In the coming weeks, lawmakers are expected to debate whether localities should meet certain conditions, such as the state study or approval by more than a simple majority, before removing any war memorials.

Andrew Bennett Morehead, a spokesman for the Virginia Division of the Sons of Confederate Veterans, said the heritage group is adamantly opposed to any change in the law, but is giving consideration to how the legislation can be shaped.

After Monday’s Senate Local Government Committee hearing, he said the group appreciates that Lewis had submitted papers to require further study by the Virginia Department of Historic Resources before localities can remove a memorial.

“It gives true heritage organizations the opportunity to form a game plan for the best way to … put these monuments on private property and remain there in perpetuity,” Morehead said.

While the bill could bring sweeping changes to the landscape in Richmond and elsewhere in Virginia, the statue of Robert E. Lee on Monument Avenue is owned by the state. It would not be subject to local control.

The committee hearing was well attended by Charlottesville residents with a connection to the white nationalist rally there in 2017. Among them was Kristin Szakos, a former Charlottesville City Council member who voted in 2017 to remove a statue of Lee from a local park.

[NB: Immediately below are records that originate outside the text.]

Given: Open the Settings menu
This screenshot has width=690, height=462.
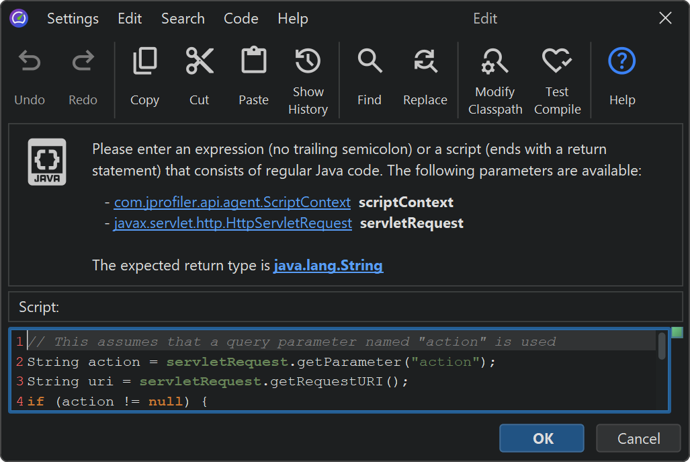Looking at the screenshot, I should tap(73, 19).
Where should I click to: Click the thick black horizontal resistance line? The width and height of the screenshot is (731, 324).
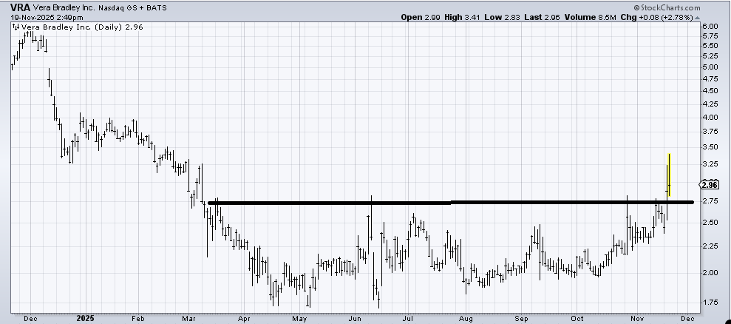(451, 202)
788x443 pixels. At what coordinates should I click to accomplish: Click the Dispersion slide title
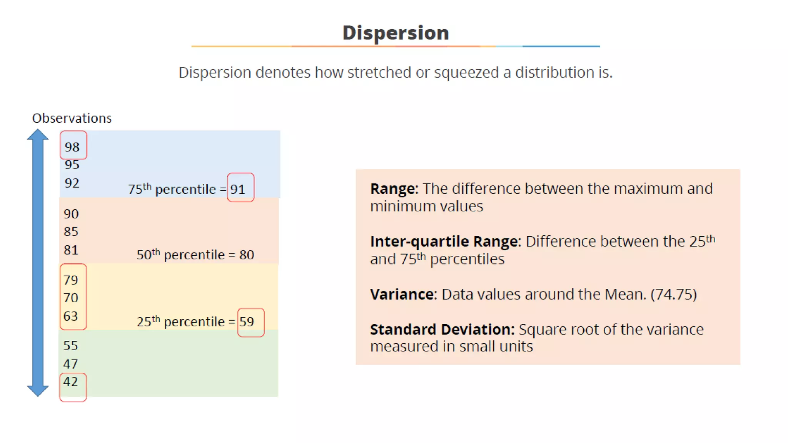click(x=396, y=33)
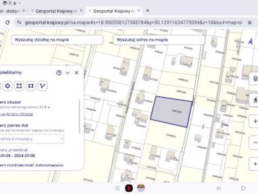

Szakos voiced opposition during the hearing to Lewis’ amendment, telling lawmakers that Charlottesville undertook its own study before the council voted 3-2 for removal.

“To force Charlottesville and other cities into a long, protracted process now would not only delay justice, but could further endanger the lives of our leaders and citizens,” she said, noting that she and other city officials began receiving violent threats from people opposed to statue removal.

A Charlottesville circuit judge last month ordered the city to pay $365,000 for plaintiffs’ legal fees after Charlottesville lost a lawsuit that opponents of removal brought against the city.

A spokesman for the plaintiffs in that case, Charlottesville-based lawyer Charles Weber, said in a recent statement that the plaintiffs oppose granting local control and fear changing the law could lead to the removal of memorials to Vietnam War veterans.

“Stripping these war memorials from the public square will not improve race relations or the lives of anyone in the community,” he said. “Instead, doing so will simply break faith with military veterans everywhere and alienate many Virginians who understand our history and work constructively to promote justice in our communities.”

Sen. Siobhan Dunnavant, R-Henrico, condemned the violence that arose in Charlottesville, and said she prefers erecting new monuments to removing old ones.

“I think correcting that narrative is better than destroying it. I think we’re better than that,” she said. “And I’m going to say to localities: The reason that people came to Charlottesville is because a decision was made, not because a monument was there.”

Lisa Draine, the mother of a University of Virginia student who was injured in the vehicle attack that day, fought back tears Monday as she described the injuries her daughter suffered.

“These statues are not benign. They are magnets for hate and violence,” she said. “I’m asking you to stand up to people who say this is about heritage and legacy. I’m asking you to think about your legacy and to protect children in the future.”